There is broad agreement that campaign finance reform is needed. Congressional inaction on issues that are of very widespread concern among the American people — issues such as climate change and access to affordable health care — calls into question the cherished idea that the U.S. government is a government of the people, by the people, and for the people.
Research such as the 2014 “Testing Theories of American Politics: Elites, Interest Groups, and Average Citizens” has shown that “majorities of the American public … have little influence over the policies our government adopts.” Thus, it is not surprising that, public confidence in Congress is low, and that a large majority of Americans believe that reform is needed in the way campaigns are financed. Almost all of the testimony at the Senate hearing on SCR 131 was sympathetic to the goal of campaign finance reform.
Opposition centered on the claim that calling for a convention to amend the Constitution is “too risky.” To call for a convention for any purpose, opponents argued, is to risk a “runaway convention,” a convention that ignores the mandate for which it was called and instead makes sweeping and undesirable changes to the Constitution. But that will not, cannot, happen. Our forefathers made sure it couldn’t.
They did not entrust a convention with the power to actually amend the Constitution, only to propose amendments. Just like amendments proposed by Congress, any amendments proposed by a convention become part of the Constitution only when they have been ratified by three-fourths of the states (38 states). This requirement is crystal clear in the Constitution. Nothing short of a ratified Constitutional amendment can change the ratification threshold, and that would itself require endorsement by three-fourths of the states. The ratification process ensures that no decision convention delegates take will have any effect unless their ideas enjoy a very broad consensus among the American people.

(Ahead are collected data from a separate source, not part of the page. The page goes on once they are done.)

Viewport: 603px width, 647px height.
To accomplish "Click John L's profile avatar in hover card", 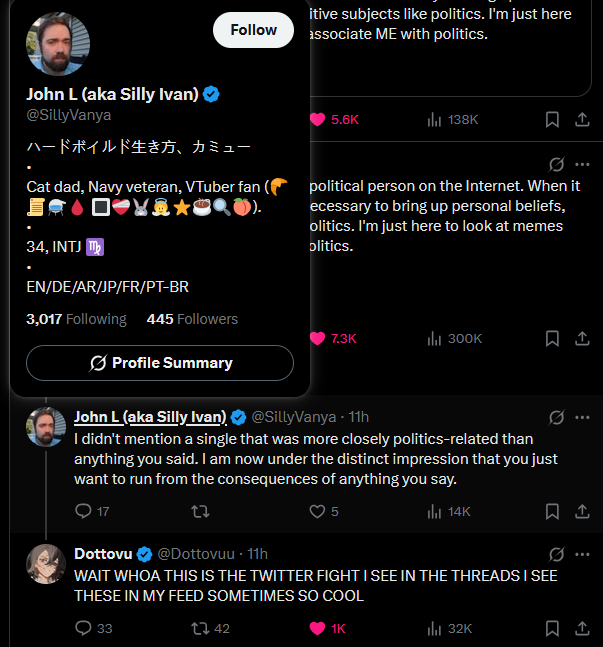I will coord(58,44).
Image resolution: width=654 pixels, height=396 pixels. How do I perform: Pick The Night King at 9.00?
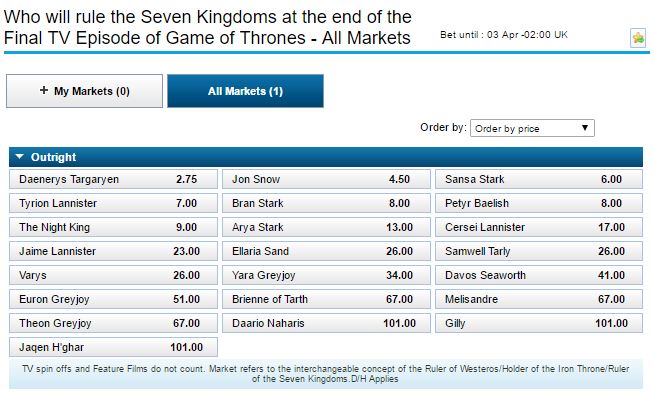[x=113, y=227]
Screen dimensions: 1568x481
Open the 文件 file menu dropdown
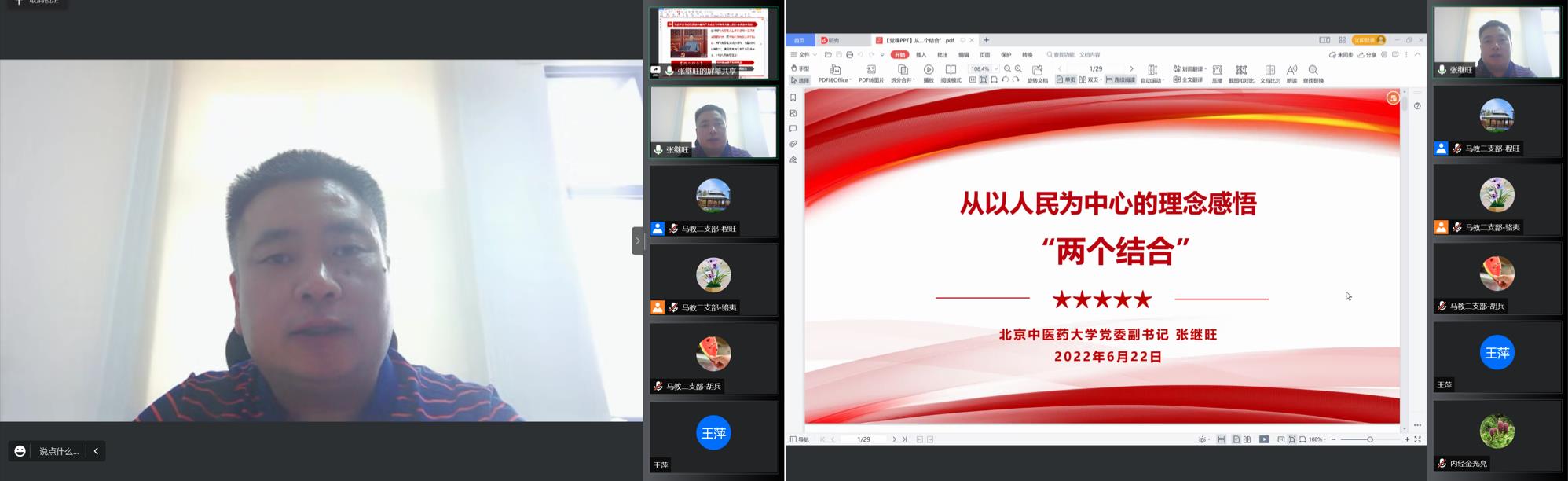click(x=804, y=55)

What is truly alarming today is not the prospect of a runaway convention, but the prospect that an increasingly runaway government will go unchecked because the American people are afraid to make use of the corrective mechanisms that the Constitution provides. We must have the courage to act on campaign finance reform — because Congress is unlikely to act on its own initiative to reign in the system that has brought its current members to power, and because that system is undermining the very principles on which our government is founded.
The consensus required to fix this problem is achievable because a broad cross-section of Americans want control of their government back. Let’s use the tools we have to make that happen.